▶ [WRITTEN TASK]: From the forum thread on solving a cubic equation, set down word for word the part that opens with the words containing "2. Originally Posted" and closes with "for particular cubics.".

▶ [DOCUMENT PASSAGE]:
▼▼▼
# Math Help - Cubic equation for pre-calc

1. ## Cubic equation for pre-calc

For our class our prof has given us the cubic function
-2x^3+6x^2-6x+2=0

Is there a formula to solve a cubic function like this? I can't remember ever doing one before.

Thank you.

Help on the steps through it would be appreciated.

2. Originally Posted by Shadoowned
For our class our prof has given us the cubic function
-2x^3+6x^2-6x+2=0

Is there a formula to solve a cubic function like this? I can't remember ever doing one before.

Thank you.

Help on the steps through it would be appreciated.
There is a Cubic Formula, but it only works for particular cubics.

You're better off using the remainder and factor theorems to factorise and then using the Null Factor Law.

$P(x) = -2x^3 + 6x^2 - 6x + 2 = 0$

$P(x) = x^3 - 3x^2 + 3x - 1 = 0$.

Notice that if you let $x = 1$, you get

$P(1) = 1^3 - 3(1)^2 + 3(1) - 1$

$= 1 - 3 + 3 - 1$

$= 0$.

By the factor and remainder theorems, this means that $(x - 1)$ is a factor.

Now long divide, and you should find

$x^3 - 3x^2 + 3x - 1 = 0$

$(x - 1)(x^2 - 2x + 1) = 0$

$(x - 1)(x-1)^2 = 0$

$(x - 1)^3 = 0$

$x - 1 = 0$

$x = 1$.

So the only solution to this equation is $x =1$.

P.S. If you're really good with the Binomial Theorem you can see that

$(x - 1)^2 = x^3 - 3x^2 + 3x - 1$ by observation...

3. Originally Posted by Shadoowned
For our class our prof has given us the cubic function
-2x^3+6x^2-6x+2=0

Is there a formula to solve a cubic function like this? I can't remember ever doing one before.

Thank you.

Help on the steps through it would be appreciated.
Use the rational root theorem to look for rational roots of the cubic.

The rational root theorem tells you that if this has any rational roots they are amoung +/-1, +/-2, +/-1/2. Now x=1 appears to be a root giving (by long division or whatever other method you like):

-2x^3+6x^2-6x+2=(x-1)(-2x^2+4x-2)=0

and you should be able to finish from there.

CB

4. Originally Posted by CaptainBlack
Use the rational root theorem to look for rational roots of the cubic.

The rational root theorem tells you that if this has any rational roots they are amoung +/-1, +/-2, +/-1/2. Now x=1 appears to be a root giving (by long division or whatever other method you like):

-2x^3+6x^2-6x+2=(x-1)(-2x^2+4x-2)=0

and you should be able to finish from there.

CB
You're better off taking out common factors by observation first...
▲▲▲
Rows on where targets appear:
▼▼▼
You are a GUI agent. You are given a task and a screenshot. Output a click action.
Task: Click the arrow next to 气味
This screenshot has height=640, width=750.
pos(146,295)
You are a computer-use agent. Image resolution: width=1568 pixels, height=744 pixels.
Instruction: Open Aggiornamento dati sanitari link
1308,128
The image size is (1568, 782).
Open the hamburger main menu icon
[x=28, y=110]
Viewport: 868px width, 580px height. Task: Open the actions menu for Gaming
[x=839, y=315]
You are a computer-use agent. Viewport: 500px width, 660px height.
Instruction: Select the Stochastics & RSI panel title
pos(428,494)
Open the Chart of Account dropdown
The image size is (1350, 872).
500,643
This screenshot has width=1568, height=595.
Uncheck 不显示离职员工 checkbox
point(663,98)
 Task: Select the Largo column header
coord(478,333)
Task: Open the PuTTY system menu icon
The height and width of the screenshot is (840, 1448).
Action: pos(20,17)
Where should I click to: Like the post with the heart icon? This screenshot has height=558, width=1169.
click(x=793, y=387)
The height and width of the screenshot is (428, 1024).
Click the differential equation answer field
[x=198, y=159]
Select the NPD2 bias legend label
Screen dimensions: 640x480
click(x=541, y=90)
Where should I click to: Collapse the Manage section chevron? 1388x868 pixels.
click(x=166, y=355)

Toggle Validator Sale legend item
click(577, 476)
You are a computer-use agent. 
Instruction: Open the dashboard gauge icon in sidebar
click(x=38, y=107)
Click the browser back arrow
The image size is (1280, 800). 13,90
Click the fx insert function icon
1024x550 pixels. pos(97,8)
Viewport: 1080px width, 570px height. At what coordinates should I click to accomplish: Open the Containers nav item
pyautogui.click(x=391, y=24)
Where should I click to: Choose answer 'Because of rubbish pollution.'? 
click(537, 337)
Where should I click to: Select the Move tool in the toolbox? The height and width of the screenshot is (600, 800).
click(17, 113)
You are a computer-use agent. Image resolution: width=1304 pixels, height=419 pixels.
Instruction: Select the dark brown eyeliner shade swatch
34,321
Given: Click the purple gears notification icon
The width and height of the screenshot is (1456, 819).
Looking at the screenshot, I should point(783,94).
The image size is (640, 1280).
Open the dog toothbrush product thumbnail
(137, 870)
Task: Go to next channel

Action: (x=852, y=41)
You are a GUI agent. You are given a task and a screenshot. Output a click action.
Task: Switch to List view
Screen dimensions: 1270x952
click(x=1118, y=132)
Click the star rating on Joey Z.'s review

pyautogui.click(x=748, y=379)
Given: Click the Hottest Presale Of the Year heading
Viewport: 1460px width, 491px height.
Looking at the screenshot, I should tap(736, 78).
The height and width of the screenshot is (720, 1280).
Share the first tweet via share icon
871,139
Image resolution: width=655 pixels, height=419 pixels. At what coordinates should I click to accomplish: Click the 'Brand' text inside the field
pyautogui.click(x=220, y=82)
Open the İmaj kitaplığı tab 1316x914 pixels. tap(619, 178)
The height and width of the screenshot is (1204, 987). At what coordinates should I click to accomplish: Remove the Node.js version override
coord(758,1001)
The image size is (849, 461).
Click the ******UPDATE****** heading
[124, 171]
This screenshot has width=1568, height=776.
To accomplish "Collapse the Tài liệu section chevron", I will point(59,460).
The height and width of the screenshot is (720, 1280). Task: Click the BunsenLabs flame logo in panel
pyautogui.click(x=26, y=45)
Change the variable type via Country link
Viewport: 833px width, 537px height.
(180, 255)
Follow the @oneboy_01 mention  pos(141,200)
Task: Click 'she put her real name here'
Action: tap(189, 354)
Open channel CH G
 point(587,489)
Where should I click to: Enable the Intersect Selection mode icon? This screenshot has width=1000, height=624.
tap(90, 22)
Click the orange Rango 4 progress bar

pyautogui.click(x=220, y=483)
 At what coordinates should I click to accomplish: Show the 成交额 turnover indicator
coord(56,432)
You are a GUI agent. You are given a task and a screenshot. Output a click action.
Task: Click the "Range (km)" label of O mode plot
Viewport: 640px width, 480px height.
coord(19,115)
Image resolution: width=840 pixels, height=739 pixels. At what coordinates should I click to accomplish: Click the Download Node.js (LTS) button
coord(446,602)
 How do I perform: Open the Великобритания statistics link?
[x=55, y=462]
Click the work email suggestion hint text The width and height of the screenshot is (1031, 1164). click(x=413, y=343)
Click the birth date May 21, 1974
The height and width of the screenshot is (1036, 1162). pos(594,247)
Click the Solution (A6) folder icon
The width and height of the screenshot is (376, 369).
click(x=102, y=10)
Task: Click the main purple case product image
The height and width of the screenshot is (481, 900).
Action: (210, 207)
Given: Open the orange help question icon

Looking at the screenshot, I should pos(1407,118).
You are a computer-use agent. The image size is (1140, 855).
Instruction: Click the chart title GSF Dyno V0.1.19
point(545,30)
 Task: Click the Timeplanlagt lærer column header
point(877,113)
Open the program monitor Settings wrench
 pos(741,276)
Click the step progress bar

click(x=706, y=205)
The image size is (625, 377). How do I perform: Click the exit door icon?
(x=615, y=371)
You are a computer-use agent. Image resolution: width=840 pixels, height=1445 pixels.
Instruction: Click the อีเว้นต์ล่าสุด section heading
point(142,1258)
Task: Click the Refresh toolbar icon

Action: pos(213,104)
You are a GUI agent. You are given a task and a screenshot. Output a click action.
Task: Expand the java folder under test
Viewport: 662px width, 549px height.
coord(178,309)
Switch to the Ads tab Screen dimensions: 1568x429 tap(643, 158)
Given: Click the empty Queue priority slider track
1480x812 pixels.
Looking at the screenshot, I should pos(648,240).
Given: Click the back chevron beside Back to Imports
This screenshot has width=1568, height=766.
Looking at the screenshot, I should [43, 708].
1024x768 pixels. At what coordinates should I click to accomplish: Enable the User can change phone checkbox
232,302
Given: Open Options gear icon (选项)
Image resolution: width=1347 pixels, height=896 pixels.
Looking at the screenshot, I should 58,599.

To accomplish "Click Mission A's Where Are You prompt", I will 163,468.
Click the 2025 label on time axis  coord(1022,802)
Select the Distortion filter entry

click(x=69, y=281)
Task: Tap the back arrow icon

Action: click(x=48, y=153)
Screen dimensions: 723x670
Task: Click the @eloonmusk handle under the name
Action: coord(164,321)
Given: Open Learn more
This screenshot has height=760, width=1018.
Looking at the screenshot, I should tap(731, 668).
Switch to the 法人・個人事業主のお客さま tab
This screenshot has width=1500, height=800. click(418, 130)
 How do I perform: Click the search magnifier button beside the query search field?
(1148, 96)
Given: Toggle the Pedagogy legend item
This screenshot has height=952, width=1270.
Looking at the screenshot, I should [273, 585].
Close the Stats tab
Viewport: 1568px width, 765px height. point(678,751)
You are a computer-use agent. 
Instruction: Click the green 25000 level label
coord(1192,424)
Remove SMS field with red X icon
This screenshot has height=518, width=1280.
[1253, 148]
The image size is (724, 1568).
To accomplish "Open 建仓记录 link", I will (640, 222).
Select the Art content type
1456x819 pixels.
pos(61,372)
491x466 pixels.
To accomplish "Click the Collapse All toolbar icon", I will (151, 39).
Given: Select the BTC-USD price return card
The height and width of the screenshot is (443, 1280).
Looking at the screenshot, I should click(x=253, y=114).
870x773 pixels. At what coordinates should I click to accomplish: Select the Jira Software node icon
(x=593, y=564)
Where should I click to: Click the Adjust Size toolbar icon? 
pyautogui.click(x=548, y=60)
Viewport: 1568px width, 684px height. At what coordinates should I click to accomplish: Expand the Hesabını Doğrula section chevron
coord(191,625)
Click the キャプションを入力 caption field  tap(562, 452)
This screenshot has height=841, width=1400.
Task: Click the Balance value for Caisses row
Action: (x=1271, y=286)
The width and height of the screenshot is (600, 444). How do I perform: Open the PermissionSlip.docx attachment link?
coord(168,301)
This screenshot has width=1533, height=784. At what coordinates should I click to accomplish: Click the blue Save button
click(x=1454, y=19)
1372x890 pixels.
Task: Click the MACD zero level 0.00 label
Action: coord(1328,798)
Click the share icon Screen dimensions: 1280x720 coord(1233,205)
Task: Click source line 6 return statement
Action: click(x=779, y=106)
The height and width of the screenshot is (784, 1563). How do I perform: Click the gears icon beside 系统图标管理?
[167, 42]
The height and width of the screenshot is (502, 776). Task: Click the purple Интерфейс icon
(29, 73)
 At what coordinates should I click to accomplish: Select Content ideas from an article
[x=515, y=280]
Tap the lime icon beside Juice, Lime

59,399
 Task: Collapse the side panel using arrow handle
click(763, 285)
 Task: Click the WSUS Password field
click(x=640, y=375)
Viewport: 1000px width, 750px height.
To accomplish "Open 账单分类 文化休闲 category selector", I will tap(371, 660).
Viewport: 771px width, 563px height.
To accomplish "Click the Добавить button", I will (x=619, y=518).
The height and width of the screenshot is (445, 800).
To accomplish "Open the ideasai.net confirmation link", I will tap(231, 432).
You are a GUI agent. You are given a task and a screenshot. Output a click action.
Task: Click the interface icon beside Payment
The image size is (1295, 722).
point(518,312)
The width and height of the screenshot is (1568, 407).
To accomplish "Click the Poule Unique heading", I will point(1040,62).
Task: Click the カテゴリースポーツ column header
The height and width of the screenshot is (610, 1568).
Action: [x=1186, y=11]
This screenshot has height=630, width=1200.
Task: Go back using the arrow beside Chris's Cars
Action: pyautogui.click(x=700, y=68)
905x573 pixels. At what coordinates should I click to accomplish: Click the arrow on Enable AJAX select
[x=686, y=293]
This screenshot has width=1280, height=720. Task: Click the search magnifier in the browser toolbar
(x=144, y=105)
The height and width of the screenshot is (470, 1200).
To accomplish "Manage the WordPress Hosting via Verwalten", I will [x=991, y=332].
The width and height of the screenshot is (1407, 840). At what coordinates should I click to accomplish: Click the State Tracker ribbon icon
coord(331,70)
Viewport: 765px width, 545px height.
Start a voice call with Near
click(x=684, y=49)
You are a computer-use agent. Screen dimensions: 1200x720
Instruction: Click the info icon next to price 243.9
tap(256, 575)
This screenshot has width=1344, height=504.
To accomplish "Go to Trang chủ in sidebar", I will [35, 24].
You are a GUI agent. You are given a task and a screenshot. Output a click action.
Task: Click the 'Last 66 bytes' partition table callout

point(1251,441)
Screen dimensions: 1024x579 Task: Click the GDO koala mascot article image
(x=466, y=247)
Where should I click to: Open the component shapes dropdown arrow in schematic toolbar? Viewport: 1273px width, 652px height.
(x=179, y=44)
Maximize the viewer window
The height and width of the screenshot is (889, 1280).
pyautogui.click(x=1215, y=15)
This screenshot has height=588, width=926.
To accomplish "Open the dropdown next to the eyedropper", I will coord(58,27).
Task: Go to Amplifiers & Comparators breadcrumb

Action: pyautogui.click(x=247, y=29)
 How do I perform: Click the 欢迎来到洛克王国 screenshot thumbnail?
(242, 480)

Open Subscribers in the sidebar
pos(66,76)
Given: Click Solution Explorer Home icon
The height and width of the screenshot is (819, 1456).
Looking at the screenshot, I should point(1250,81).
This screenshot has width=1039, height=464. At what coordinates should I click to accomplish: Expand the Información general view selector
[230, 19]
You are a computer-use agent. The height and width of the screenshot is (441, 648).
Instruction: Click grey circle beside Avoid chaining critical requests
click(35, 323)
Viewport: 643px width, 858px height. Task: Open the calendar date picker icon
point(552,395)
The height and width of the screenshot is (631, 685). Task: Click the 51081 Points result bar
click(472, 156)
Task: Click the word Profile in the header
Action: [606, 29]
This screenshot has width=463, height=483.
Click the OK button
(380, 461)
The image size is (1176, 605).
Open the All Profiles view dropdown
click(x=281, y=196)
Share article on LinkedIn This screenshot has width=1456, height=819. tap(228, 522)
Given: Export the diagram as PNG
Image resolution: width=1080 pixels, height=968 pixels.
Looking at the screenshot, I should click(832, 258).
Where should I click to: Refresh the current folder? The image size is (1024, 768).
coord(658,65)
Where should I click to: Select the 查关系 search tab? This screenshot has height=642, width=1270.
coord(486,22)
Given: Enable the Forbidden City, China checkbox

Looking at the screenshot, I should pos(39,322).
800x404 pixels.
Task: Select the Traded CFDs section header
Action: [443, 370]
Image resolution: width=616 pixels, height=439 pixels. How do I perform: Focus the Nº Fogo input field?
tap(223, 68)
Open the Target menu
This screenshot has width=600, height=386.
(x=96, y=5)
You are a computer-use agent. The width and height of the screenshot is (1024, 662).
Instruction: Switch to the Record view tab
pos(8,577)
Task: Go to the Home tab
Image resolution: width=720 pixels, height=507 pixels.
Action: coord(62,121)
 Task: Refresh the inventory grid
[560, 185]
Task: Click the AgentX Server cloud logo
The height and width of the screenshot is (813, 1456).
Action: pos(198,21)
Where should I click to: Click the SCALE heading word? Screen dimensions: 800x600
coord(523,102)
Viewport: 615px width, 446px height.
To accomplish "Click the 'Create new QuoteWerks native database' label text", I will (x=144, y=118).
▲▲▲
▶ [RESPONSE FOR THIS EXERCISE]:
2. Originally Posted by Shadoowned
For our class our prof has given us the cubic function
-2x^3+6x^2-6x+2=0

Is there a formula to solve a cubic function like this? I can't remember ever doing one before.

Thank you.

Help on the steps through it would be appreciated.
There is a Cubic Formula, but it only works for particular cubics.